A victim of sexual abuse searches for answers in David Ireland's 'consistently watchable' new play
‘I hate everyone I see. I want to hurt people.’ For Isaac, the severely traumatised young man at the heart of David Ireland’s new play Summertime, the lines are less a threat than a prophecy. He is an accident waiting to happen.
Why? Largely, it seems, because of the shocking child abuse he suffered as a child. When his mother died, Isaac's father began interfering with him sexually. There are hints that he did the same thing to his daughter, with whom Isaac now lodges.
Ireland has, however, other ingredients to toss into the toxic mix that addles Isaac’s relations with everyday reality. The main one is religion. We first see him barrelling into a Church of Ireland vestry in east Belfast, yowelling desperately, bleeding and eventually passing out with a seizure.
He has been beaten up, apparently, though the reasons why are contested. The young minister of the parish, Jonathan, befriends him, and in a series of conversations Isaac peppers him with questions, revealing an obsessive fixation with theological issues. Does hell exist? Is his father there? Can Jonathan do exorcisms?
From Isaac’s conviction that he is possessed by the devil, Ireland subtly fashions a symbol of the extreme dysfunctionality that a combination of abuse and the blunt rigidities of fundamentalist religious dogma can foment in individuals too young or inexperienced to defend themselves against it.
These are issues of grim contemporary relevance in Northern Ireland, and it’s hugely refreshing to find a native playwright looking boldly beyond the normal catalogue of default topics – The Troubles, Titanic, Irish history and politics – frequently resorted to when ‘our wee place’ is the subject on stage.
And Summertime, which is running at The MAC until November 16, has yet more potentially explosive material to offer. Joe, an older member of Jonathan’s congregation, spouts what some would certainly view as vile, homophobic invective, when he learns that his young minister is sympathetic to what Joe calls ‘faggots’, ‘poofs’ and ‘poofters’.

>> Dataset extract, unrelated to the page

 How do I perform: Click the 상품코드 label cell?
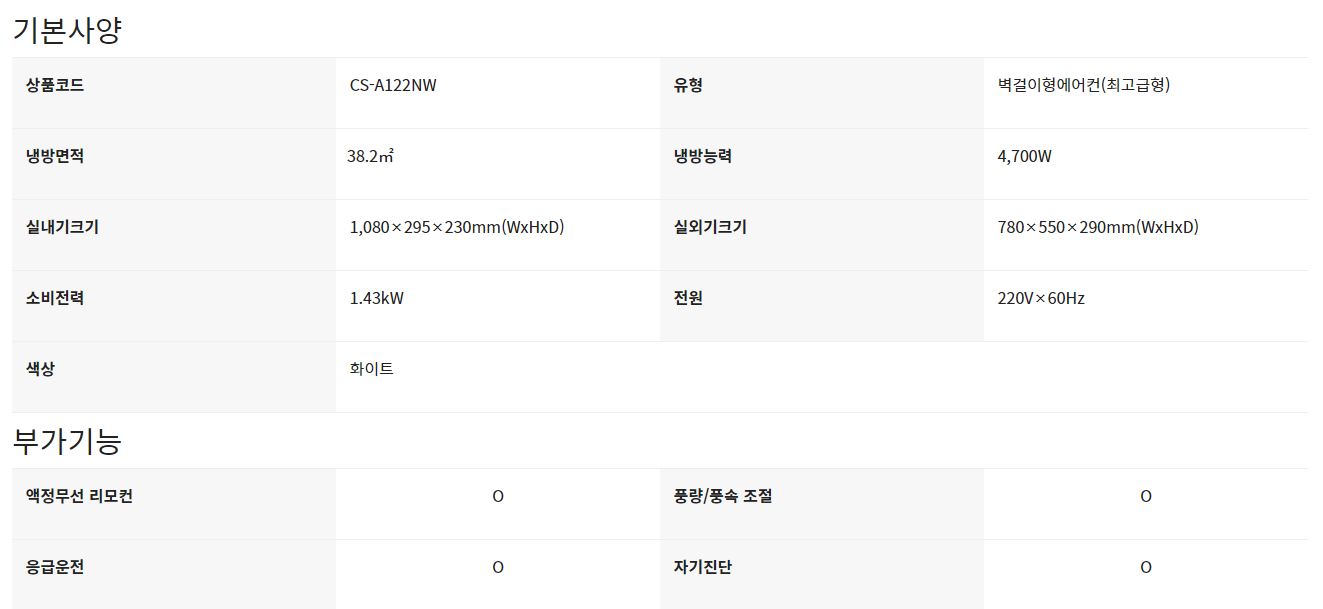pyautogui.click(x=55, y=85)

Ireland is, however, careful not to demonise: Joe is otherwise presented as a fundamentally decent, personable individual, who misses his dead wife and plays cards with Jonathan out of loneliness. His step-son, it transpires, is homosexual, something Joe has spent years unsuccessfully trying to get to grips with.
The gradual revelation of his characters’ deepest fears, phobias and preoccupations is skilfully managed by Ireland in a script that rarely loses narrative momentum, regularly deliveings sharp, discomfiting insights into the Northern Irish mentality.
Summertime could seem forbiddingly issue-laden were it not for the excellent ensemble work of the four actors,from whom director Michael Duke elicits compellingly believable performances.
At the heart of this Tinderbox Theatre Company production is the Isaac of Newry-born actor Ryan McParland, who runs the full gamut from nervous taciturnity to crazed destructiveness in his depiction of a character already irredeemably damaged before the curtain rises, whose identity fractures before the very eyes of the audience.
It’s an intensely committed performance, by turns funny, gripping, vulnerable and affecting. If there’s an element of overkill, it’s in the difficult scenes where Ireland requires Isaac to wreck the vestry, before screaming at Jonathan to knife him. These scenes are arguably a touch protracted and over-heated, something that might possibly be addressed in future productions, or by discreet cutting.
There is also strong support from Richard Clements, the well-meaning, liberally-inclined pastor, whose laissez-faire theology implodes against the jagged edges of Isaac’s splintered personality.
Ivan Little judges to a tee the complicated mixture of unthinking homophobia and warm benevolence underlying the bluff, affable exterior of parishioner Joe, while Victoria Armstrong effectively suggests a threatening, sinister streak in Judith, Isaac’s superficially caring sister.
Director Michael Duke reads the pulse of Ireland’s dialogue astutely, allowing time for scenes to unravel in a naturally conversational fashion. McParland in particular is given plenty of elbow room to register the mercurial complexities of Isaac’s personality.
Alyson Cummins’s set, meanwhile, catches evocatively the faded functionality of the vestry room, where all the action of Summertime happens. Its studied drabness – the dreary velvet drapes, sunbleached cardboard folders, and scuffed-up russet carpeting – seems somehow to encapsulate the mindset of conservatism and introversion that Ireland clearly identifies in the play as a totally inadequate response to the problems of a modern society in the 21st century.
Summertime is not a perfect play, but it is consistently thought-provoking and watchable, not least because the tatty navel hairs of our collective history don’t really interest the man who wrote it.
Ireland’s subject is, unapologetically, the present – where we are now as a society, what issues we still have to sort out, and how we might start sorting them. We need more playwrights like him, and more plays like Summertime, to show us, tentatively at least, some of the possible ways forward.
Summertime runs in The MAC, Belfast until November 16.